For verses 8 and 9 most beautifully show that in His earthly path He assumed no official place whatever, but rather a place of lowliest humiliation: "Who in the days of His flesh, when He had offered up prayers and suppli­cations with strong crying and tears unto Him Who was able to save Him from (or 'out of') death, and was heard in that He feared. Though He were a Son, yet learned He obedience by the things which He suffered."

All of this is the blessed moral proof of His Person as One fully qualified for an eternal Priesthood. The verses are transcendently lovely in showing that He was really (if not officially) the High Priest of God, for He offered up prayers and supplications, - a true priestly work. Indeed, Hebrews 7:27 also speaks of His sacrifice on Calvary as a Priestly work: "He offered up Himself,"-not a work required because of official position, but the willing outflow of His own nature of pure love and grace.

But further, was not all His earthly path one of godly preparation and proof as regards His qualifications for an eternal priesthood? His ability to take the lowest place in suffering, in faithful dependence upon the living God, even unto death, has marvelously proven Him worthy of the highest exaltation, worthy to receive, beyond the reach of death, an unchangeable priesthood.

Thus, He was saved "out of death," not saved from dying, but in resurrection saved out of that state to which His unselfish devotion had willingly descended. His prayers were heard because of His unswerving piety and devotion to God, and He was raised from the dead in righteousness. None other could fulfill such blessed qualifications: this is the Priest we need, Him whose in­tercession with God can never fail, He who has learned in experience what obedience really means, - learned this by the things which He suffered. "Though He were a Son," and therefore in a place of dignity and glory, ac­customed to command, yet He has taken the place of Servant, learning experimentally the true character of obedience, in suffering; and moreover an obedience ex­quisitely perfect. Wonderful grace! wonderful conde­scension on the part of the Lord of Glory!

And having been perfected, became to all that obey Him Author of eternal salvation; addressed by God as High Priest according to the order of Melchisedec." This will be seen to compare with Ch. 2:10: "perfected through sufferings" This experience in suffering was necessary to qualify Him perfectly as the Author of eter­nal salvation; and in resurrection this preparatory rigor­ous experience is seen to have been perfectly completed in every respect. His accomplishing of eternal salvation too is on behalf of "all that obey Him" His obedience is the pattern of theirs. This includes all believers. It does not mean that they obey Him in every detail, but rather that, in submission of heart they yield to Him "the obed­ience of faith:" it is in other words the proper character of every believer to obey.

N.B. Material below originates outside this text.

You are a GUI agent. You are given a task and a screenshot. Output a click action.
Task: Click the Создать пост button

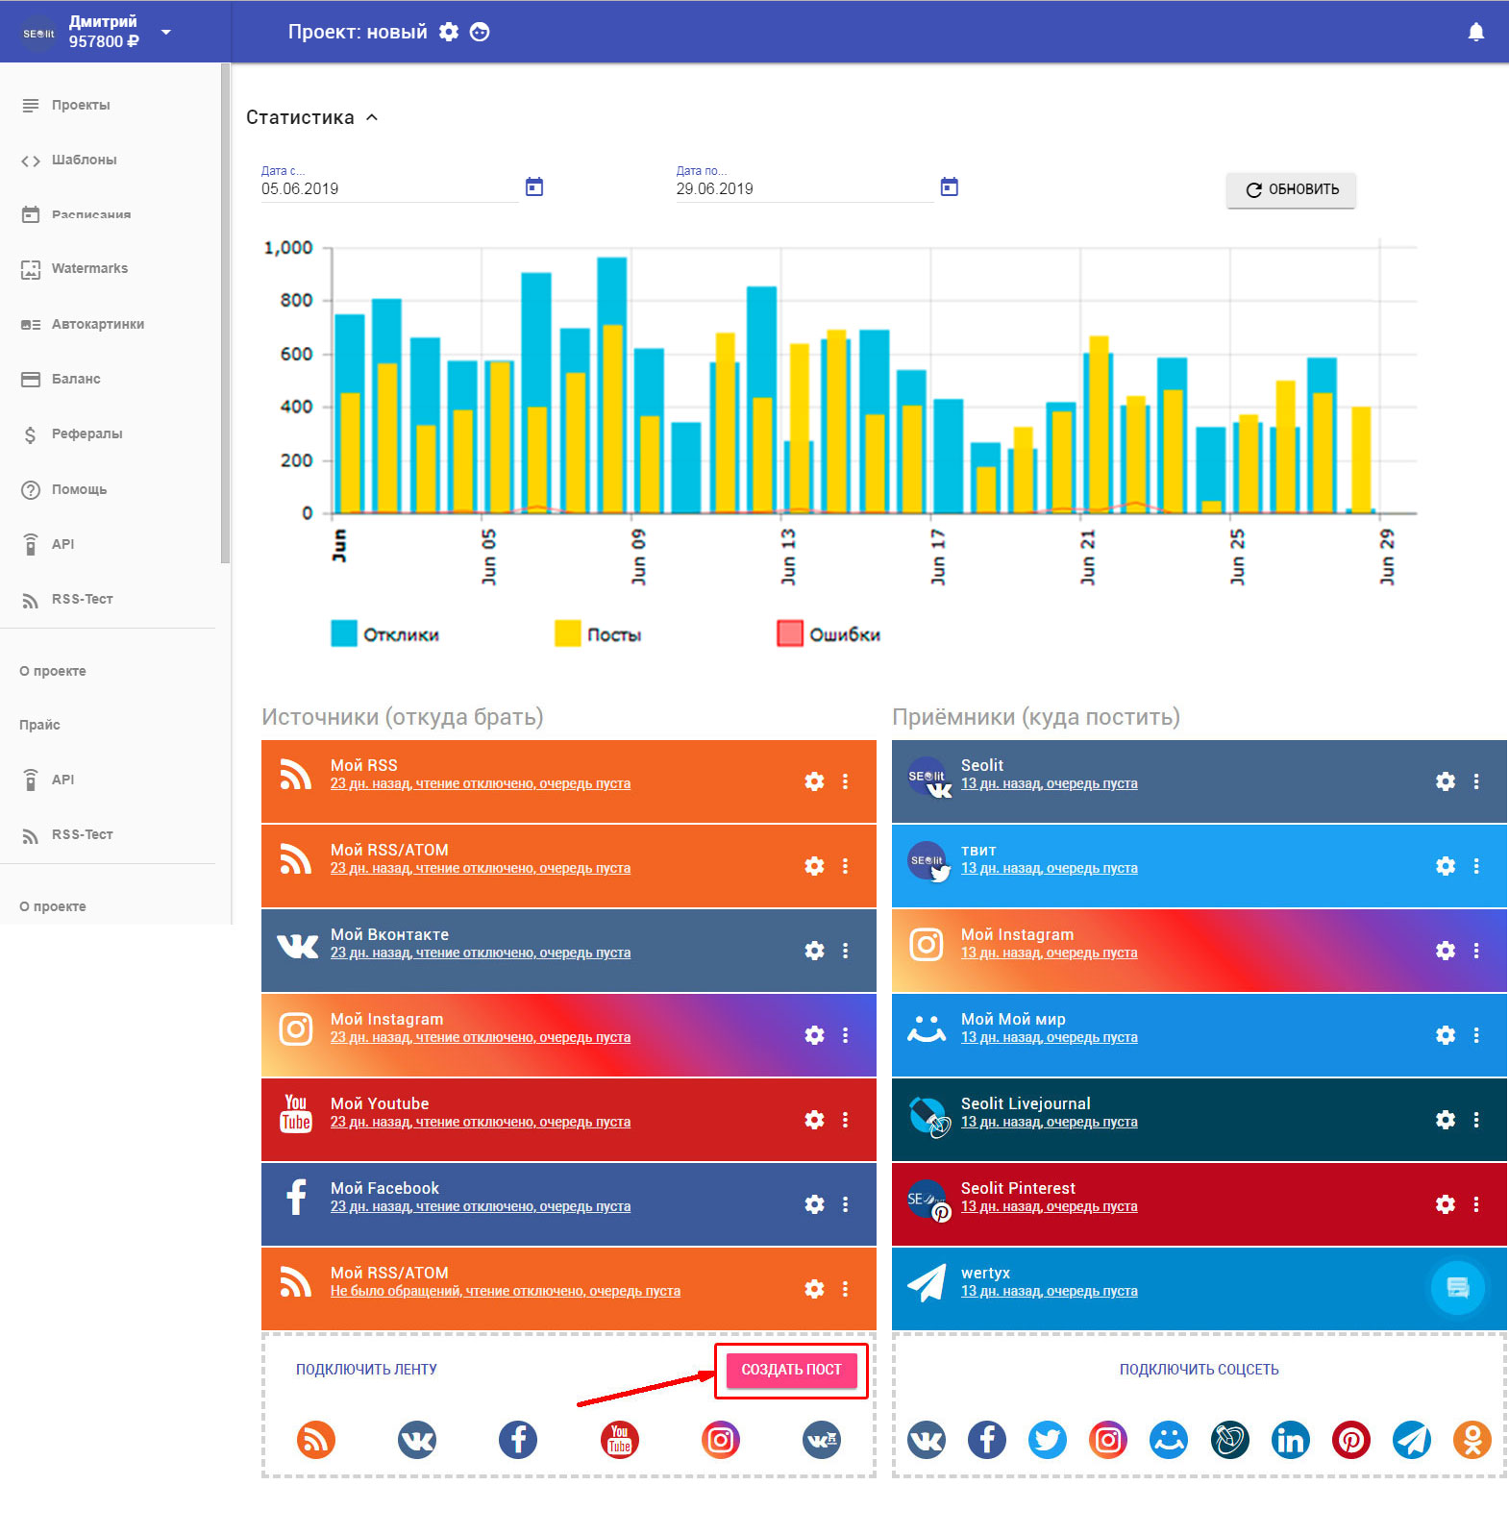(791, 1370)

Certainly a believer ought to be true to character in everything; but this is his char­acter.

Verse 10 therefore is the definite salutation of God in appointing Him to His present exalted place of High Priest, an eternal appointment according to the order of Melchisedec. Here is an office unchangeable, not passing to another, never to be shared with another, and hence in infinite contrast to the office of Aaron.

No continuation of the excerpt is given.